Soldera, Brunello di Montalcino Riserva (ora Sangiovese Igt)
“Da metà degli anni ‘70, Gianfranco Soldera ha fatto dei vini stupendi a Case Basse, la sua azienda a Montalcino. Oggi imbottigliati come Sangiovese Igt, sono tra i vini italiani più ricercati e prestigiosi in tutto il mondo. Soldera ha ispirato alcune delle aziende giovani che percepite all’estero come leader a Montalcino, Pian dell’Orino, Salicutti e Stella di Campalto”.
Masseto , Masseto
“Una delle aziende storiche della Maremma, ha fatto passi molto importanti negli ultimi anni, tra i quali la creazione di un brand separato da Tenuta dell’Ornellaia, dove viene fatto il vino. La base del successo è la qualità altissima e costante, frutto del gruppo gestito da Axel Heinz”.

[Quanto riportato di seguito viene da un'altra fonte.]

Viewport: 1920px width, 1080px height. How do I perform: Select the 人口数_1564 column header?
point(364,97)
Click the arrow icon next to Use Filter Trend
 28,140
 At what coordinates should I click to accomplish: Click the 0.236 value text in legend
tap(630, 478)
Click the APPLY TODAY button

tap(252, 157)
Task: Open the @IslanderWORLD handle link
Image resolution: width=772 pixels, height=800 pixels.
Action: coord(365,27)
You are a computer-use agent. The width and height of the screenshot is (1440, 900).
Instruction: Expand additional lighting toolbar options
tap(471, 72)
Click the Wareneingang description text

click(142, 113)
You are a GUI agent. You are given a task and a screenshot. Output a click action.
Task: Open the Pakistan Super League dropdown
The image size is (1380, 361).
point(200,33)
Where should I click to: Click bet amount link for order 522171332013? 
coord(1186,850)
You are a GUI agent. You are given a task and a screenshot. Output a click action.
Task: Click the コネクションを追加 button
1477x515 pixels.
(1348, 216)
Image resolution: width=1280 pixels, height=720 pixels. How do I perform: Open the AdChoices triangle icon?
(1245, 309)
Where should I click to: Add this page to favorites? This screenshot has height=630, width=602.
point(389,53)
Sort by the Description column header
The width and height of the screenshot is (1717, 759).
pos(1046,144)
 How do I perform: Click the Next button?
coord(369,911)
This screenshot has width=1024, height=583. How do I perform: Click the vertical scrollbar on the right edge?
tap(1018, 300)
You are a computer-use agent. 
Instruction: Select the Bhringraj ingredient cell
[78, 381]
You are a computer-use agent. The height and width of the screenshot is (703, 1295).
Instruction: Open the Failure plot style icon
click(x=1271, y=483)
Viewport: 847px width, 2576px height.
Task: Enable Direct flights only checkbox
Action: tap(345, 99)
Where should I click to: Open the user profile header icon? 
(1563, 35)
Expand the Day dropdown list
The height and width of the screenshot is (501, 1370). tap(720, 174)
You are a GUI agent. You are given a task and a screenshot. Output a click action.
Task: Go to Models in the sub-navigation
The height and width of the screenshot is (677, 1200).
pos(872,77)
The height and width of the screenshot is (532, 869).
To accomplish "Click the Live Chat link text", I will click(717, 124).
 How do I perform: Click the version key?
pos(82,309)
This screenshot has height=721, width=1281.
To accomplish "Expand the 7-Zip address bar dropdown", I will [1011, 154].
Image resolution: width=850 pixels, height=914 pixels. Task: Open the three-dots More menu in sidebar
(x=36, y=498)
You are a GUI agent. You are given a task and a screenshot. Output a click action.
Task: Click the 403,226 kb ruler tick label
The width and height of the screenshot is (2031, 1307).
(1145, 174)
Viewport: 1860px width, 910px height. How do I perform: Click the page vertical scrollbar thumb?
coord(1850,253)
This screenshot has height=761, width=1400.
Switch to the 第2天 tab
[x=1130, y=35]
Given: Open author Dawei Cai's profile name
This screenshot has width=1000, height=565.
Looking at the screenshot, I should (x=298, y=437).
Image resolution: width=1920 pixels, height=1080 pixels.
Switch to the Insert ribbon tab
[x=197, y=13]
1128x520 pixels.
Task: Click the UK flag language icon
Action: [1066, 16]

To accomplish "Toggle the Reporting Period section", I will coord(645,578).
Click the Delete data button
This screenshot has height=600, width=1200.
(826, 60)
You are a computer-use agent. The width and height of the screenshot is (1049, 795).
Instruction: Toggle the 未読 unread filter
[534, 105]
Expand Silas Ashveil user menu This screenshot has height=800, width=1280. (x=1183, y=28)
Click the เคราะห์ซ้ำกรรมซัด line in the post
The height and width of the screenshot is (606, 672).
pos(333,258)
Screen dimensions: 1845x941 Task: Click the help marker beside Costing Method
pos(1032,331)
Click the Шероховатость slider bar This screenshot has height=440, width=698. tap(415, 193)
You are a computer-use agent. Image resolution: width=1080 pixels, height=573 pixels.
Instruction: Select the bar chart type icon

Passopisciaro, Le Contrade
“La piccola azienda di Andrea Franchetti è una delle protagoniste dell’esplosione d’interesse sui vini dell’Etna. Un focus sulle contrade storiche e la qualità molto alta hanno portato molta attenzione su questa parte ancora non tanto sviluppata della Sicilia”.
Miani, Friulano Buri
“Stringi la mano ad Enzo Pontoni e stringi la mano ad un contadino che passa tutto il giorno nei suoi vigneti. I valori artigianali ed una ossessione totale per la qualità lo hanno portato ai vertici, e non solo per il Bianco. Oggi, le poche bottiglie che escono da questa piccola cantina a Buttrio sono tra le più ricercate al mondo”.
Manni Nössing , Kerner
“Con altri piccoli produttori - dice Galloni - ha fatto conoscere al mondo il lato contadino dell’ Alto Adige con vini di grandissima personalità”.